So what if the "Bar" that the Grifter, the Shyster, and the Priest walk into doesn't serve liquor, but justice? What if the Bar is the Court of Law?  Or perhaps, the Bar is an Alien  Court of Law?

Art is an selective depiction of reality.

That selectivity is best illustrated by the cartoonist's art.

Here's an example from Dick Morris Reports back in January, 2016 when Trump and Cruz went at each other on stage at the Fox Business Republican Debate.


Note the YELLOW hair - strokes vaguely evocative of Trump's haircut.

Note the nose-to-nose post, squashing both (in reality different) noses flat against each other.

Note the bloodshot eyeballs shooting out of their heads.  Conflict is "eyeball to eyeball" in modern parlance, but it is not meant literally.  Here in this selective recreation of reality, you see it literally.

Note the boxing gloves, posed fist to fist -- the suggestion is of a "hit" but each hitting the other on the very well armored protection of the glove.  "The Gloves Come Off" is a metaphor for bloody fighting, fighting for real, not prize-fighting.

Note how this selective graphic representation somehow conjures "reality" in your mind's eye. That is exactly what writers do when "hooking" you into a novel.  That is a graphic representation of how to create an  opening paragraph. It is also an entire essay on how to create a book cover.

Remember the line, used politically earlier than January, "this is not a cage-match."  Meaning, it's not for real. Nobody's whole life is in danger. It's just a game played until the winner gets a prize -- it is not a grudge-match, it is a Game.

Politics is called, "The Game Of Politics."  Internationally, The Great Game - where politicians use spies to maneuver nations into a Hobson's Choice, or Prisoner's Dilemma.

It is not called the "Literature of Ideas."  Nor is politics termed, "A Meeting Of Minds."  It is a Game.

So who are the "players" of this Game?

Maybe it is "Politicians" vs. "Voters?"

And what is the name of the Game?

The Protection Racket?  The Confidence Racket (or Con Man)?  Snakeoil Salesman? Scammer? Phishing?

Note the title of this piece -- A Grifter, A Shyster, A Priest.  These are three Attributes that are  components of every living person.

We all know what a grifter is from watching the TV Series Leverage.

"Shyster" is a derogatory term for lawyer, or sometimes any businessman who relies on deception or fraud.

"Priest" here means your Inner Priest, your conscience, spiritual sensitivity, sense of right and wrong, of fair and just. That Inner Priest configures your personal individual identity by patching together the crazy-quilt of beliefs, rules of thumb, maxims, old wive's tales, and cliches by which you live your life and make major spur of the moment decisions.

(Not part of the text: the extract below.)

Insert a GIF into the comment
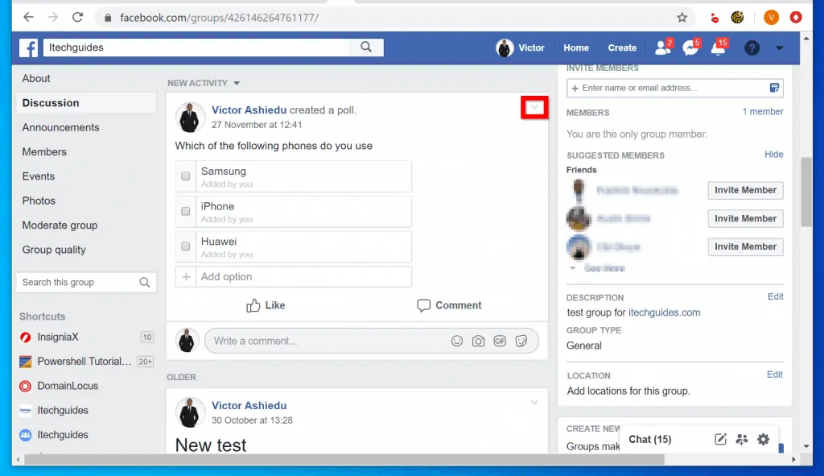The height and width of the screenshot is (476, 824). [x=500, y=341]
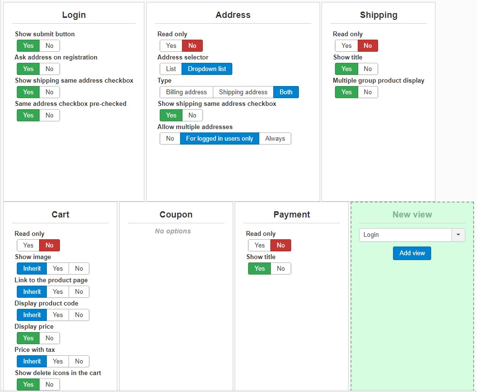Viewport: 477px width, 392px height.
Task: Set 'Display product code' to Yes
Action: tap(58, 315)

So grifters and shysters pretend to be something they are not.  Do writers do that?  Do writers have to do that?  Is all back cover copy fraudulent? Does being in the business of self-publishing make you a shyster?  After all, you're selling the "snake oil" of the Happily Ever After Ending.  Are writers all con artists?

What exactly is a Con Artist?

Most people probably think that all politicians are con artists, except the one oddball who seems trustworthy.  Many bar fights start from disagreements over which politician is trustworthy.

Here's an article that explains what an app detected in voice analysis of Presidential candidates:

And here's another article that explains the same thing from a different perspective.  Compare these two articles and any others you find about this app, and reconstruct - as an archeologist does - the original press release.


Both articles seem to be made from the same press release, a publicity barrage that has to have had immense amounts of money behind it, yes, but also a marketing genius leveraging the USA political calendar (these articles appeared deep into January, right before the Iowa Causes.)

The company was trying to sell you an app.  And they went on a campaign to trick you into wanting it by tying it to the headlines of the day - the most popular and riveting spectator sport of January - the Presidential Primary Season. (just like Basketball Season or Deer Season.)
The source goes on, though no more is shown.